++++ Exercise materials

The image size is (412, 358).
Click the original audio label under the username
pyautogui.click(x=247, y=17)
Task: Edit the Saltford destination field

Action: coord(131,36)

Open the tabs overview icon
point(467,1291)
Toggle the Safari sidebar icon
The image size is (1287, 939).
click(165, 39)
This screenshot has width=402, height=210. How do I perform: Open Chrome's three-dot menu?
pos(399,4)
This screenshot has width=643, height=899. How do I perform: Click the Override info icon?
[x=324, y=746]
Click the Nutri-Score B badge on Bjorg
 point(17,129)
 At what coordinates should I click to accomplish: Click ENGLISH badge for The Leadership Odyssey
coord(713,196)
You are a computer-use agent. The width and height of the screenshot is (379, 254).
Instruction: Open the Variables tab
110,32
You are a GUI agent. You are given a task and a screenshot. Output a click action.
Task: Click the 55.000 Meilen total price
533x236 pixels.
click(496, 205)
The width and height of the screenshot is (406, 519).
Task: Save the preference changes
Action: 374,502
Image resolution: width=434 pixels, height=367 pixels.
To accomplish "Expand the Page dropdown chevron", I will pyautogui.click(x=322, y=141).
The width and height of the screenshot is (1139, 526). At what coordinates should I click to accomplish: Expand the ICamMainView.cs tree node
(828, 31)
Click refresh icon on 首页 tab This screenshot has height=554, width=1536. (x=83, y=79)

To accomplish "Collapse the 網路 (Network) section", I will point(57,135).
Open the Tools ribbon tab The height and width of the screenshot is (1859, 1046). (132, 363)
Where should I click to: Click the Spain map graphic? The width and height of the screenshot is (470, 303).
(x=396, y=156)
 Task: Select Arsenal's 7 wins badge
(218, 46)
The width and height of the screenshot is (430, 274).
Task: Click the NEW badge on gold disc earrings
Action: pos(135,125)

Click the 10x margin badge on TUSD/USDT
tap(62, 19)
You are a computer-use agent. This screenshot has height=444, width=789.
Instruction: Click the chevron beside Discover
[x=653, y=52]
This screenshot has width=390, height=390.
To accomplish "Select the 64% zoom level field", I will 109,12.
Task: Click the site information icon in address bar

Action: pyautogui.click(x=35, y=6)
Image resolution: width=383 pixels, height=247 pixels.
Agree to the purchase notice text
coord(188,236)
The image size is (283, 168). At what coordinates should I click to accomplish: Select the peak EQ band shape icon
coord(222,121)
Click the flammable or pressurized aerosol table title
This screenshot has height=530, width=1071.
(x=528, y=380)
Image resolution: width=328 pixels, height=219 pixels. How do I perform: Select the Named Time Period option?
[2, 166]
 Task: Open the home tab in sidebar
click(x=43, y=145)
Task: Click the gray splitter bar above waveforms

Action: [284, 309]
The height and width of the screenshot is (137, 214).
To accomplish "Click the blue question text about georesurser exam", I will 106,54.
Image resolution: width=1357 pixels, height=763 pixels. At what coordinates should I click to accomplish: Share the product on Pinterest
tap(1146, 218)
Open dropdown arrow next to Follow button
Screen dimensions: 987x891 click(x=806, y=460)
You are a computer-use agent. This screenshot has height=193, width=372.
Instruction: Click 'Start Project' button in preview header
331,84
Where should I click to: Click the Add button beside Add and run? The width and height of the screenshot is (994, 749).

++++++++

**What you need to do:** Write out the lines of the records exactly, starting at the one holding "Task: Click the site" and ending with the last line, and include no others.

**Solution for this problem:**
Task: Click the site information icon in address bar

Action: pyautogui.click(x=35, y=6)
Image resolution: width=383 pixels, height=247 pixels.
Agree to the purchase notice text
coord(188,236)
The image size is (283, 168). At what coordinates should I click to accomplish: Select the peak EQ band shape icon
coord(222,121)
Click the flammable or pressurized aerosol table title
This screenshot has height=530, width=1071.
(x=528, y=380)
Image resolution: width=328 pixels, height=219 pixels. How do I perform: Select the Named Time Period option?
[2, 166]
 Task: Open the home tab in sidebar
click(x=43, y=145)
Task: Click the gray splitter bar above waveforms

Action: [284, 309]
The height and width of the screenshot is (137, 214).
To accomplish "Click the blue question text about georesurser exam", I will 106,54.
Image resolution: width=1357 pixels, height=763 pixels. At what coordinates should I click to accomplish: Share the product on Pinterest
tap(1146, 218)
Open dropdown arrow next to Follow button
Screen dimensions: 987x891 click(x=806, y=460)
You are a computer-use agent. This screenshot has height=193, width=372.
Instruction: Click 'Start Project' button in preview header
331,84
Where should I click to: Click the Add button beside Add and run? The width and height of the screenshot is (994, 749).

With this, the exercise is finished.